Innovation in energy technologies is critical to America’s long-term strength and security—but current innovation policies are giving a good cause a bad name.
America lacks a coherent national energy policy, and our innovation efforts are hamstrung by outdated regulations, antiquated institutions, ineffective federal innovation policies, and the many ways in which energy markets are distorted by a complicated web of local, regional, national, and international forces—subsidies, regulations, and market manipulations by organizations such as OPEC.
America needs national innovation institutions and policies that are both efficient and effective. Today, we have neither, and because of the high-profile failures of the Obama administration, many Americans now question whether government has any role to play in energy innovation at all.

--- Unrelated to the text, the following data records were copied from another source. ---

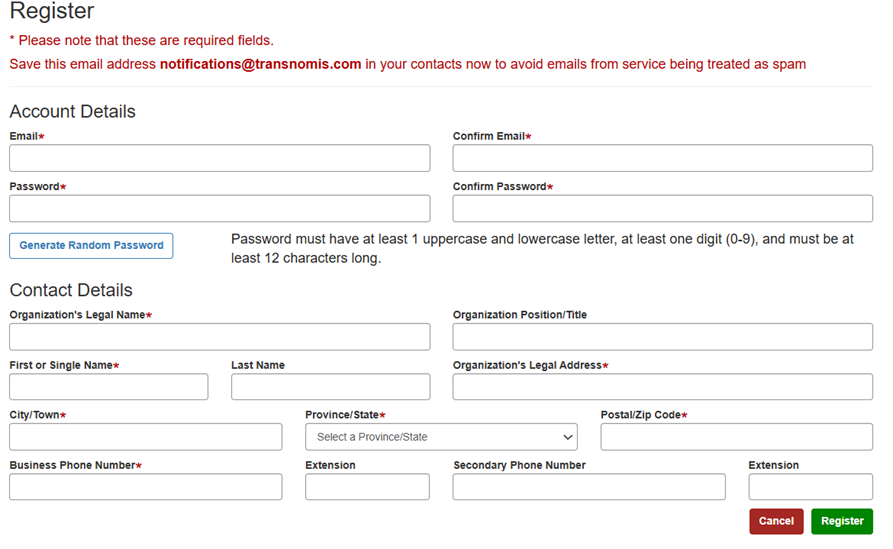Click the Province/State dropdown chevron arrow
Viewport: 893px width, 549px height.
coord(568,437)
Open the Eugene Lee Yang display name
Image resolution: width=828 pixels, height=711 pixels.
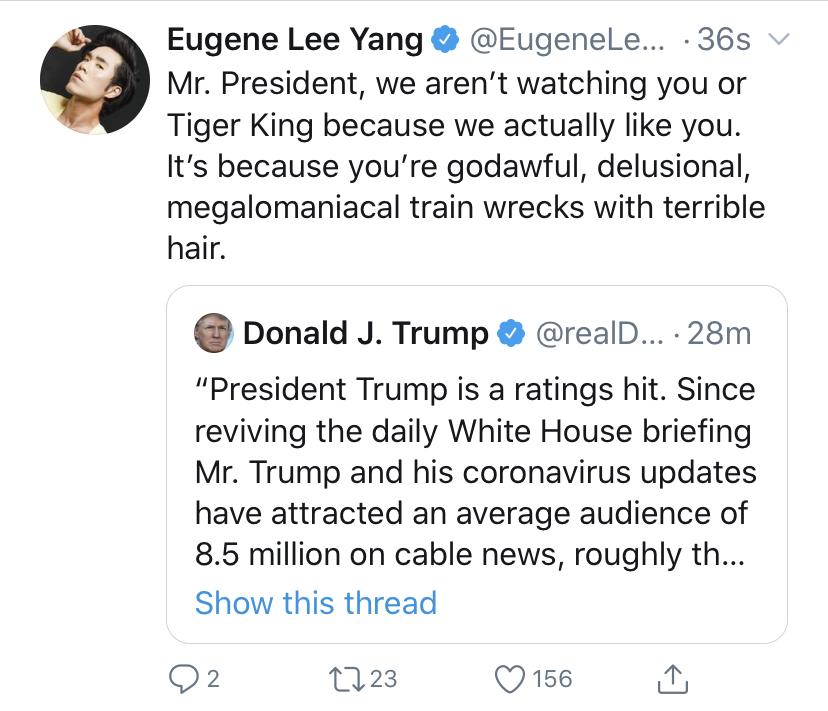click(x=295, y=40)
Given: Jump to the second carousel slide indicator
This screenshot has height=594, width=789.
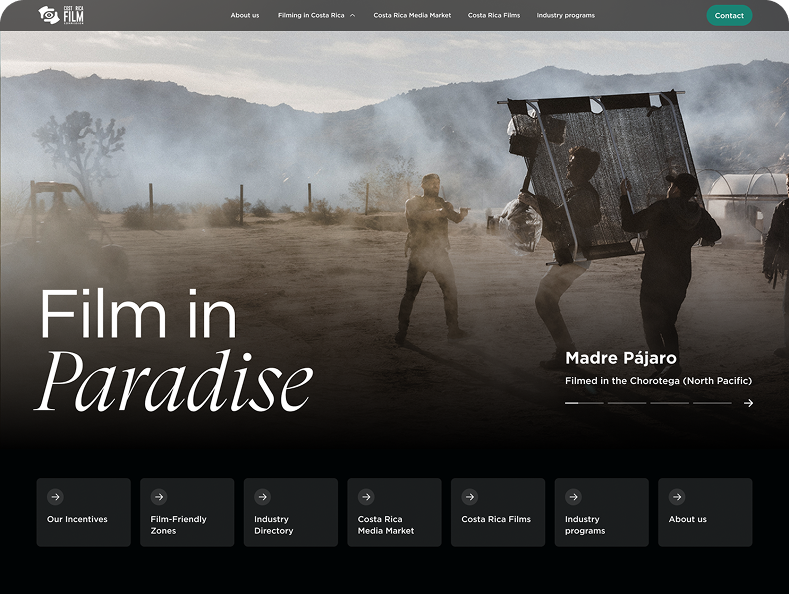Looking at the screenshot, I should 626,403.
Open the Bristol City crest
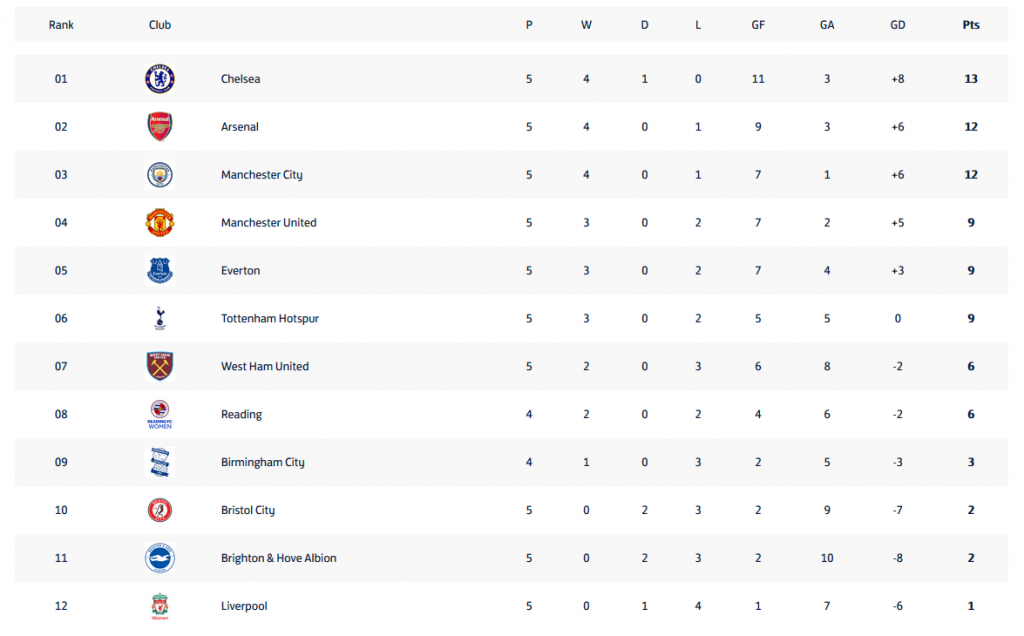This screenshot has height=636, width=1024. pyautogui.click(x=159, y=510)
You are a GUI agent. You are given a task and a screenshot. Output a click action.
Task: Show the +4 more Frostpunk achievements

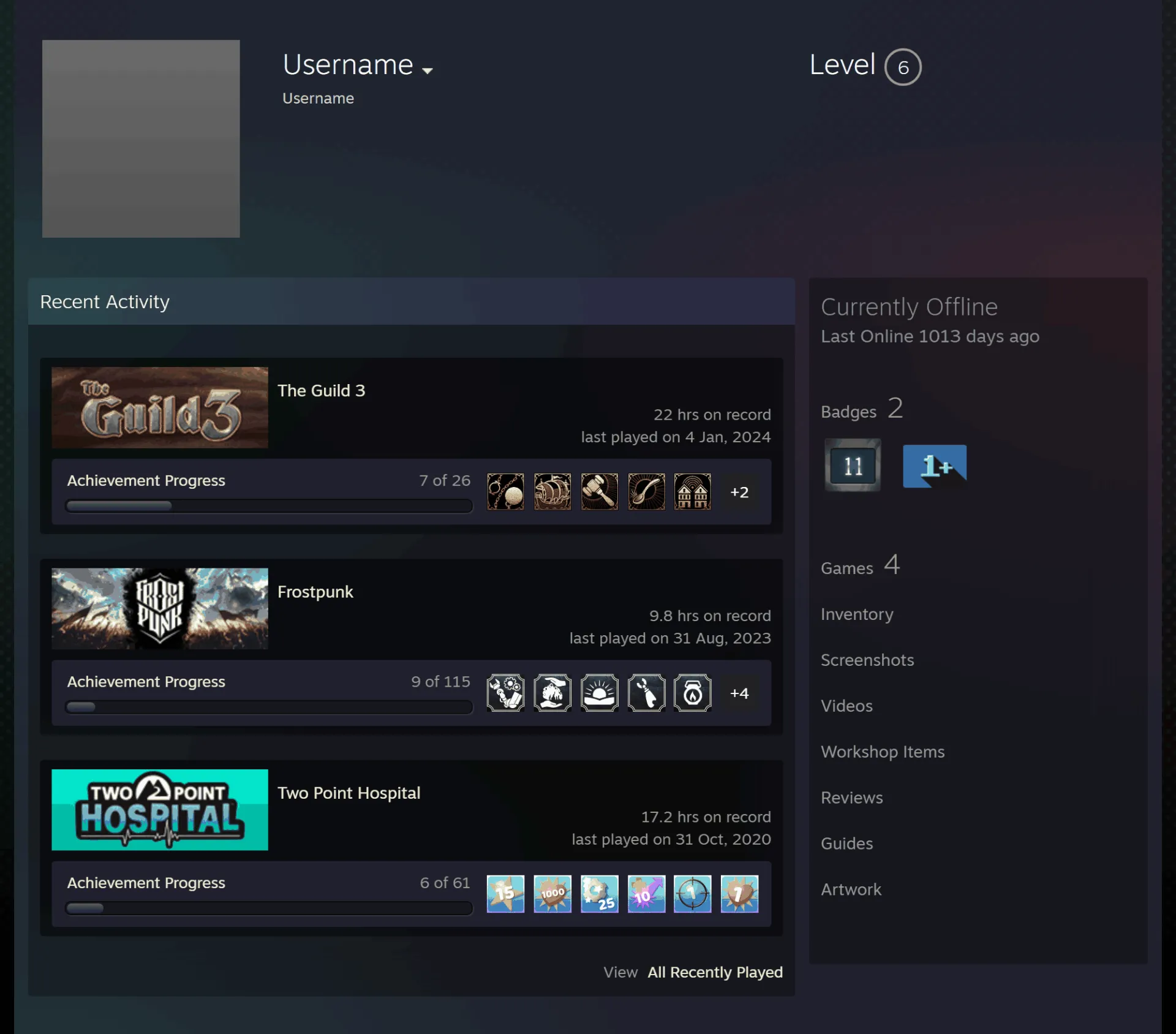tap(739, 693)
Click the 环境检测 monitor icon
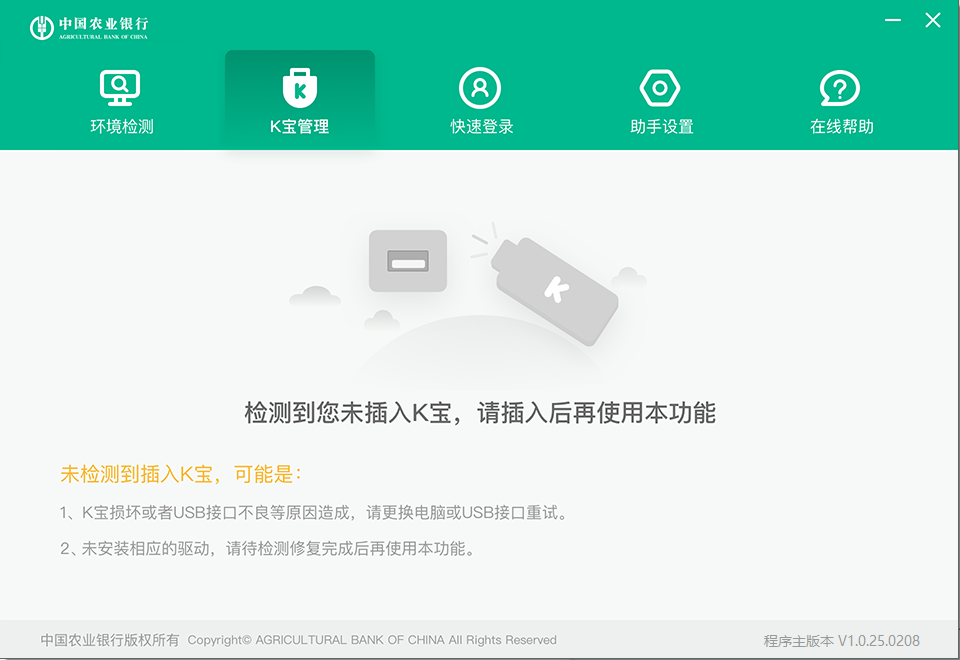Viewport: 960px width, 660px height. click(118, 87)
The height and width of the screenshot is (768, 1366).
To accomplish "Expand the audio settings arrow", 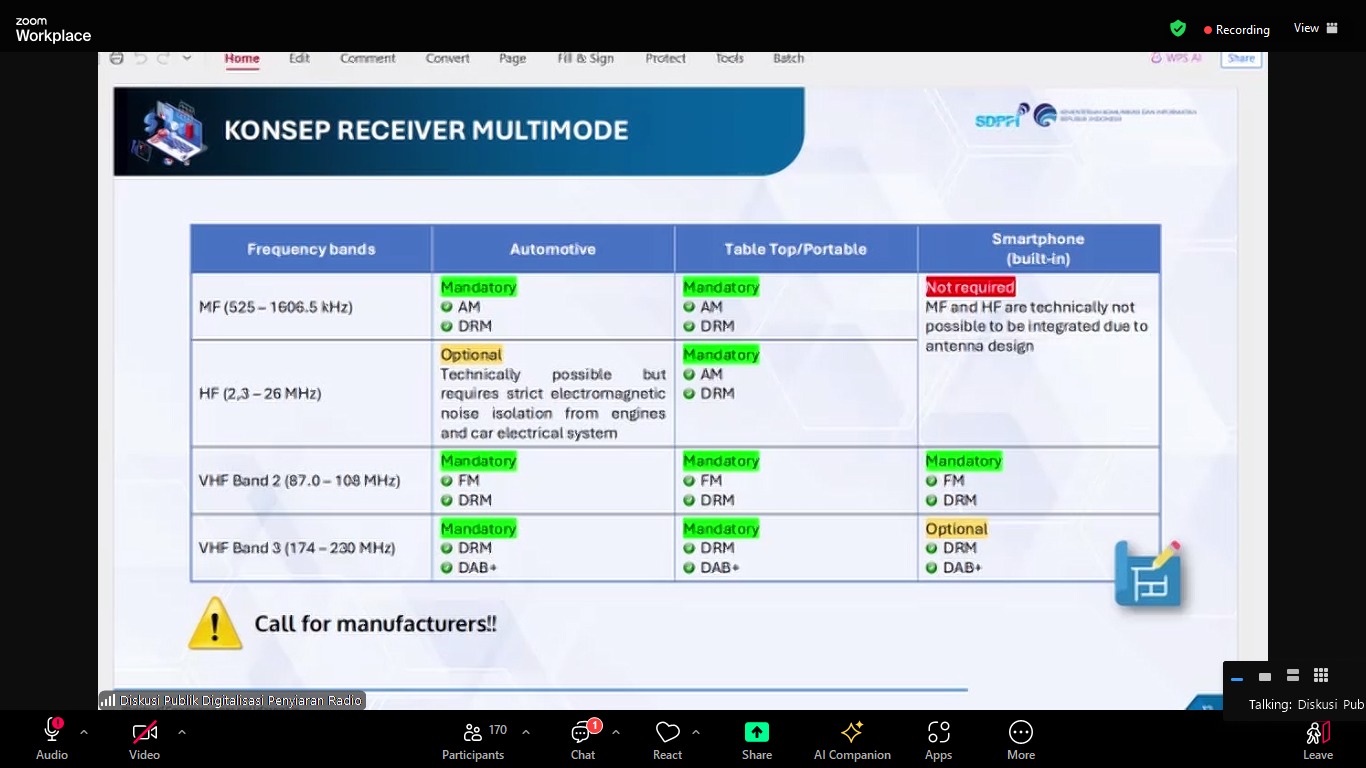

Our position is simple: Let’s not throw the innovation baby out with the Solyndra bathwater.
We believe energy innovation can make Americans wealthier and more productive, make our energy supplies more abundant, affordable and reliable, protect the environment, and reduce political conflicts around energy extraction, generation, and transmission—if we get innovation right.
Getting innovation right requires a focus on the fundamentals:
- Reform energy incentives to pay for performance rather than subsidizing failure.
- Reorganize the nation’s energy research institutions around the innovation mission.
- Refocus federal innovation programs on strategic energy technologies such as advanced nuclear reactors and carbon capture and sequestration.
Far from considering the Obama administration’s energy policy failures as proof that innovation is impossible, we see them as an indication of the opportunities for reform.
As with many issues, energy innovation suffers from the disproportionate influence of political advocates. That mindset has empowered an uncritical innovation agenda that disregards the limits of government’s competence and authority, wasting precious public resources on well-intentioned efforts that cannot succeed.
A solutions-oriented reform agenda starts with understanding the government’s appropriate role in energy innovation.